Given entries —
☆ ☆ ☆ ☆
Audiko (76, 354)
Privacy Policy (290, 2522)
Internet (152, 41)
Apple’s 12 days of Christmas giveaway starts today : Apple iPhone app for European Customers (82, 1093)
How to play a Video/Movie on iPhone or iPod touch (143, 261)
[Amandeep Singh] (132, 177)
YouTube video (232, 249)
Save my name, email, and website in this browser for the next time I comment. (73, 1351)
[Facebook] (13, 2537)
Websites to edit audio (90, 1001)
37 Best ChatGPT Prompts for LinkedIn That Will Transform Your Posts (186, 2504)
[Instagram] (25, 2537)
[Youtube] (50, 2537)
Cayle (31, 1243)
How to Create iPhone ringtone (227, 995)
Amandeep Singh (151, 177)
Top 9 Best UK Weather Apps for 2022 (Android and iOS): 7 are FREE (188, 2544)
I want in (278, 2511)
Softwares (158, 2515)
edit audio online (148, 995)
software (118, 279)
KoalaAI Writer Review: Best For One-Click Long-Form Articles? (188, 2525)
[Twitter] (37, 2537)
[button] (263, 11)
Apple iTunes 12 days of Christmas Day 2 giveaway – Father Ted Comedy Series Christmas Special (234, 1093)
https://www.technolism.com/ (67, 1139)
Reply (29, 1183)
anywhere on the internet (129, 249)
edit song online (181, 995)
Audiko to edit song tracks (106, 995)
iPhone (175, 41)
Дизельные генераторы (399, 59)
☆ ☆ ☆ ☆
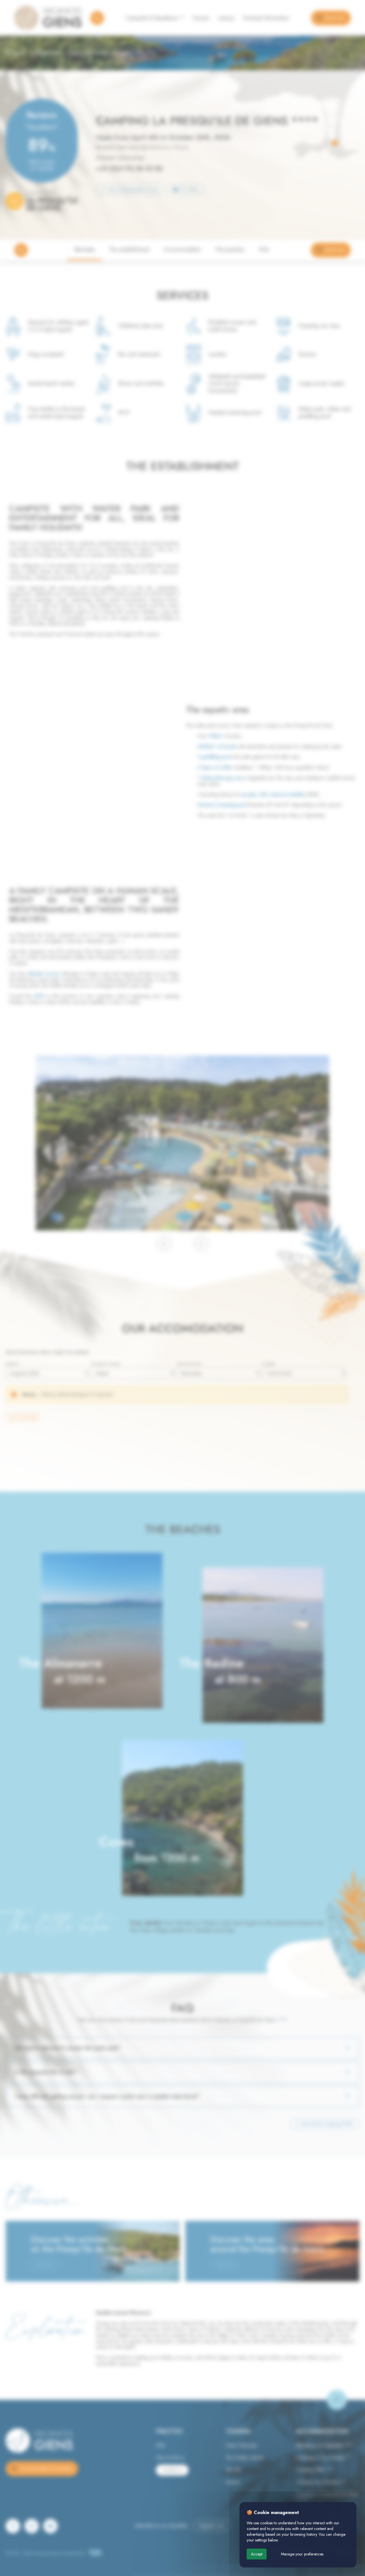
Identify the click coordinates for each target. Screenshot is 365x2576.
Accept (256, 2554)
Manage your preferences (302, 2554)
☆ ☆ ☆ ☆
Prompt — Look above for the line with "Save my name, email, and"; retype exactly that line, every line after it up to the line with "Дизельные генераторы (399, 59)", and that line too, nothing else.

Task answer —
Save my name, email, and website in this browser for the next time I comment. (73, 1351)
[Facebook] (13, 2537)
Websites to edit audio (90, 1001)
37 Best ChatGPT Prompts for LinkedIn That Will Transform Your Posts (186, 2504)
[Instagram] (25, 2537)
[Youtube] (50, 2537)
Cayle (31, 1243)
How to Create iPhone ringtone (227, 995)
Amandeep Singh (151, 177)
Top 9 Best UK Weather Apps for 2022 (Android and iOS): 7 are FREE (188, 2544)
I want in (278, 2511)
Softwares (158, 2515)
edit audio online (148, 995)
software (118, 279)
KoalaAI Writer Review: Best For One-Click Long-Form Articles? (188, 2525)
[Twitter] (37, 2537)
[button] (263, 11)
Apple iTunes 12 days of Christmas Day 2 giveaway – Father Ted Comedy Series Christmas Special (234, 1093)
https://www.technolism.com/ (67, 1139)
Reply (29, 1183)
anywhere on the internet (129, 249)
edit song online (181, 995)
Audiko to edit song tracks (106, 995)
iPhone (175, 41)
Дизельные генераторы (399, 59)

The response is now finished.